Over the past couple of years or so I have been part of the Dublin Core Application Profile Interest Group creating the DC Tabular Application Profile (DC-TAP) specification. I described DC-TAP in a post about a year ago as a “human-friendly approach that also lends itself to machine processing”, in this post I’ll explore a little about how it lends itself to machine processing.
A metadata application profile represents an implementor’s or a community’s view on how a metadata description should be formed: which terms should be used from which vocabularies, are they required or optional? may they be repeated? what range of values do expect each of them to have? and so on [see Heery and Patel and the Singapore Framework for more details]. Having created an application profile it is fairly natural to want to ask whether specific instance data conforms with it — does it have the data required in the form required by the implementor or community’s application(s)? I have been using the EU-funded joinup Interoperability Test Bed‘s SHACL Validator for this, and so I would like to generate SHACL for my validation.

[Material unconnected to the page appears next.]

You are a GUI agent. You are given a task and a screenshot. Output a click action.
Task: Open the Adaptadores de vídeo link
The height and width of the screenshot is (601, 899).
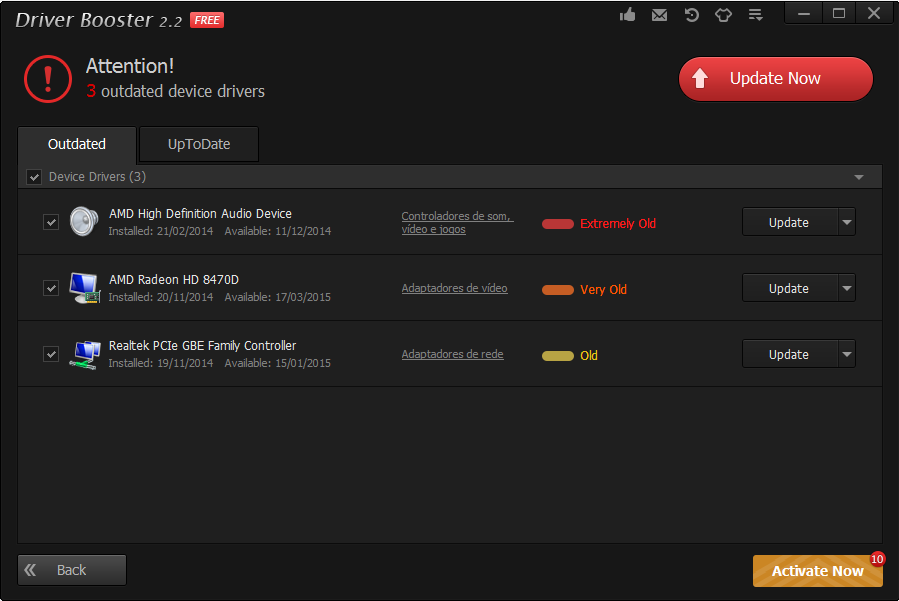pos(454,288)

The simple book application profile.
There are several current and potential application profiles that I am interested in, including the Credential Engine minimum data requirements for using CTLD to describe the various types of resource in the Credential Registry. I also have a long standing interest in application profiles of schema.org and LRMI for describing learning resources, which is currently finding an outlet in the IEEE P2881 Standard for Learning Metadata working group. But these and any other real application profile tend to be long and can be complex. A really short simple application profile is more useful for illustrative purposes, and we in the DC-TAP group have been using various iterations around a profile describing books (even for such a simple application profile the table doesn’t display well with my blog theme, so please take a look at it on github). Here’s a summary of what it is intended to encode:
- Line 1: Book instance data must have one and only one dct:title of type rdf:langString.
- Line 2: Book instance data may have zero or more dct:creator described as an RDF instance with a URI or a BNODE, matching the #Author shape.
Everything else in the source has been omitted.